I appreciate that the three suggestions for how to celebrate National Sponge Cake Day are:
- Bake a cake.
- Eat a cake.
- Share a cake.
Though less sweet, the KnowledgeOwl release note version of this is:
- Find a bug.
- Fix a bug.
- Share a bug fix.
Over the weekend, we released fixes for these bugs:
- In the Legacy editor, the File Upload dialog was throwing an error that said: "Your browser doesn't have Flash, Silverlight or HTML5 support." This was our fault; we had to update the file uploader for the article thumbnail/banner and category/icon functionality, and we didn't properly test all the upload functionality in legacy editor and broke it. Sorry for the inconvenience, Legacy Editor users! It's fixed now.
- If you had excluded a category from search in Settings > Search, articles within that category were also being excluded from the search in Manage articles. We've updated the Manage logic so it will still find those articles.
- With glossary term highlighting, if the term appeared at the very top of an article and the definition was somewhat long, the on-hover definition was appearing behind the top navigation element:
We've implemented a style fix to all knowledge bases that will ensure this appears over the top navigation instead, so no part of the definition is lost.
Permissions update for shared content categories
We also made a permissions change to the way Shared content categories permissions work. A little background:
- When we released our Updates to editor permissions framework in April 2021, we made it so that an author could only edit content in shared content categories if they had access to all knowledge bases that had the synced content.

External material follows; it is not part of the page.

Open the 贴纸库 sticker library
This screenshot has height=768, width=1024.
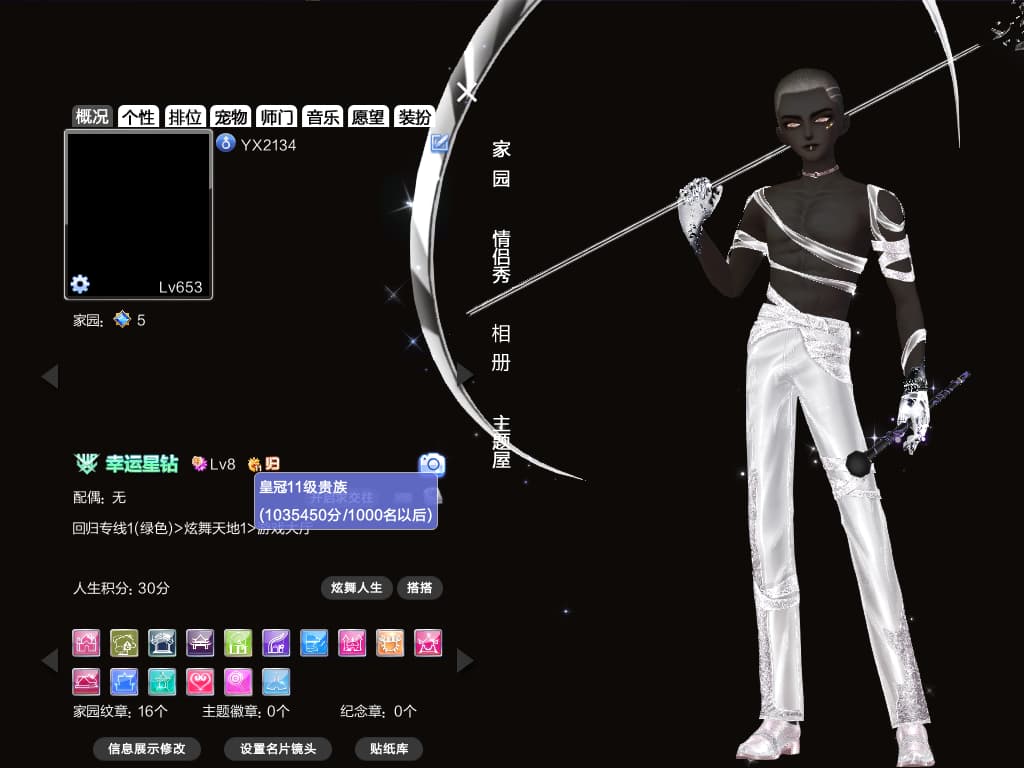pyautogui.click(x=388, y=749)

- This change caused some workflow problems for a few of our customers, who were used to editing content from the parent knowledge base only.
What we changed:
- Authors with access to the parent knowledge base can now edit content synced to other knowledge bases even if they don't have direct access to those knowledge bases.
- Authors with access to child knowledge bases are only able to edit synced content from another knowledge base if they have access to the parent knowledge base.
We hope these changes make it easier to push content updates down from parent to child while also keeping that content properly locked down to authors who can't access the parent. See Sync behavior in shared content categories for more details on how this content type works.